O QUE FAZER -
Transcreva o texto original sobre o crédito consignado pelo FGTS inteiro, sem mudar nada.

Opinião

Os riscos latentes da concessão irresponsável de crédito consignado por meio do FGTS

Autores

  • Lillian Salgado

    é advogada sócia fundadora do escritório Lillian Salgado Sociedade de Advogados presidente do Comitê Técnico do Instituto Defesa Coletiva diretora de Proteção de Dados dos Segurados do INSS do Ieprev membro do Conselho Gestor do Fundo Estadual de Defesa do Consumidor de Minas Gerais e conselheira do Fundo Estadual de Direitos Difusos (Fundif).

  • Elen Prates de Souza

    é advogada e diretora executiva do Instituto Defesa Coletiva pós-graduada em Direito do Consumidor e em Direito Processual do Trabalho.

16 de abril de 2024, 15h16

Em 27 de fevereiro, o ministro do Trabalho e Emprego, Luiz Marinho, manifestou a intenção do governo federal de criar o “consignado do setor privado”. Embora tal normativa ainda não tenha entrado em vigor, estando neste momento em discussão pelo Conselho Curador do Fundo de Garantia do Tempo de Serviço (FGTS), o Instituto Defesa Coletiva, o Fórum Nacional das Entidades Civis de Defesa do Consumidor (FNECDC), o Instituto Brasileiro de Defesa do Consumidor (Idec), e os Procons Brasil já expressaram, por meio de nota, o repúdio à intenção da modificação no procedimento de concessão do empréstimo consignado aos trabalhadores e trabalhadoras formais, por meio da integralização das plataformas FGTS digital e E-social.

Nossas preocupações não são apenas jurídicas — em razão da violação à Lei nº 14.181/2021 — mas também, com os impactos potencialmente negativos da medida para a economia brasileira. O endividamento excessivo é uma realidade premente no cenário econômico global e, mais especificamente, no Brasil. Dados do Banco Central evidenciam que a proporção da renda comprometida com dívidas atingiu níveis alarmantes nos últimos anos, indicando uma preocupante vulnerabilidade financeira por parte dos consumidores e consumidoras. Segundo o BC, “a maior parte dos endividados de risco mantém relacionamento com o segmento bancário tradicional, mas as instituições de crédito são as que apresentam, em média, as maiores concentrações de clientes nessa situação em suas carteiras”.

TRECHO DO MATERIAL -
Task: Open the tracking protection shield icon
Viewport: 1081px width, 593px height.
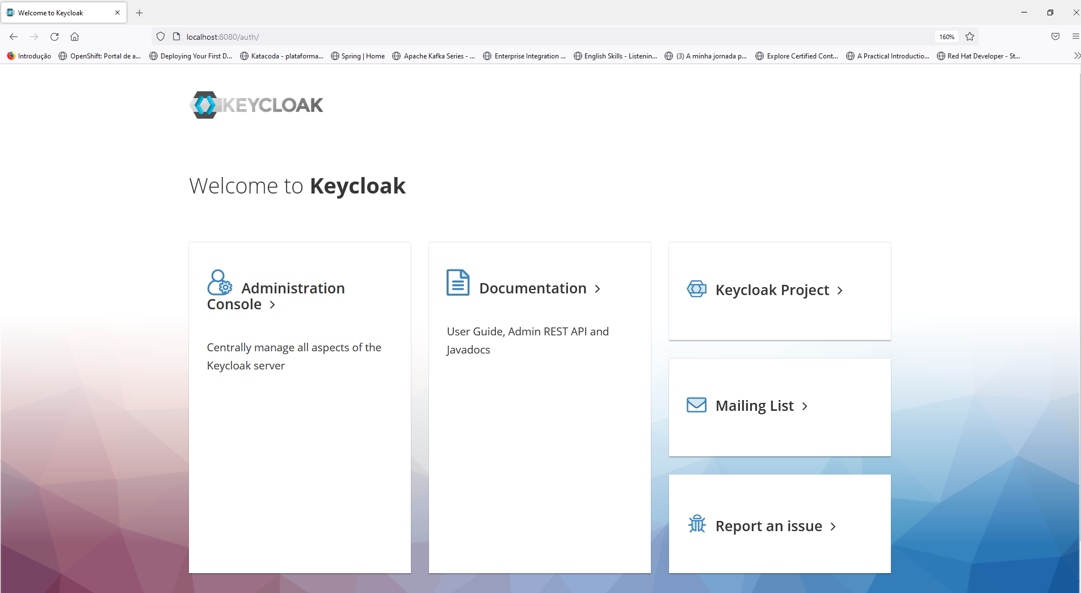Action: (x=161, y=36)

RESULTADO FINAL -
Opinião

Os riscos latentes da concessão irresponsável de crédito consignado por meio do FGTS

Autores

  • Lillian Salgado

    é advogada sócia fundadora do escritório Lillian Salgado Sociedade de Advogados presidente do Comitê Técnico do Instituto Defesa Coletiva diretora de Proteção de Dados dos Segurados do INSS do Ieprev membro do Conselho Gestor do Fundo Estadual de Defesa do Consumidor de Minas Gerais e conselheira do Fundo Estadual de Direitos Difusos (Fundif).

  • Elen Prates de Souza

    é advogada e diretora executiva do Instituto Defesa Coletiva pós-graduada em Direito do Consumidor e em Direito Processual do Trabalho.

16 de abril de 2024, 15h16

Em 27 de fevereiro, o ministro do Trabalho e Emprego, Luiz Marinho, manifestou a intenção do governo federal de criar o “consignado do setor privado”. Embora tal normativa ainda não tenha entrado em vigor, estando neste momento em discussão pelo Conselho Curador do Fundo de Garantia do Tempo de Serviço (FGTS), o Instituto Defesa Coletiva, o Fórum Nacional das Entidades Civis de Defesa do Consumidor (FNECDC), o Instituto Brasileiro de Defesa do Consumidor (Idec), e os Procons Brasil já expressaram, por meio de nota, o repúdio à intenção da modificação no procedimento de concessão do empréstimo consignado aos trabalhadores e trabalhadoras formais, por meio da integralização das plataformas FGTS digital e E-social.

Nossas preocupações não são apenas jurídicas — em razão da violação à Lei nº 14.181/2021 — mas também, com os impactos potencialmente negativos da medida para a economia brasileira. O endividamento excessivo é uma realidade premente no cenário econômico global e, mais especificamente, no Brasil. Dados do Banco Central evidenciam que a proporção da renda comprometida com dívidas atingiu níveis alarmantes nos últimos anos, indicando uma preocupante vulnerabilidade financeira por parte dos consumidores e consumidoras. Segundo o BC, “a maior parte dos endividados de risco mantém relacionamento com o segmento bancário tradicional, mas as instituições de crédito são as que apresentam, em média, as maiores concentrações de clientes nessa situação em suas carteiras”.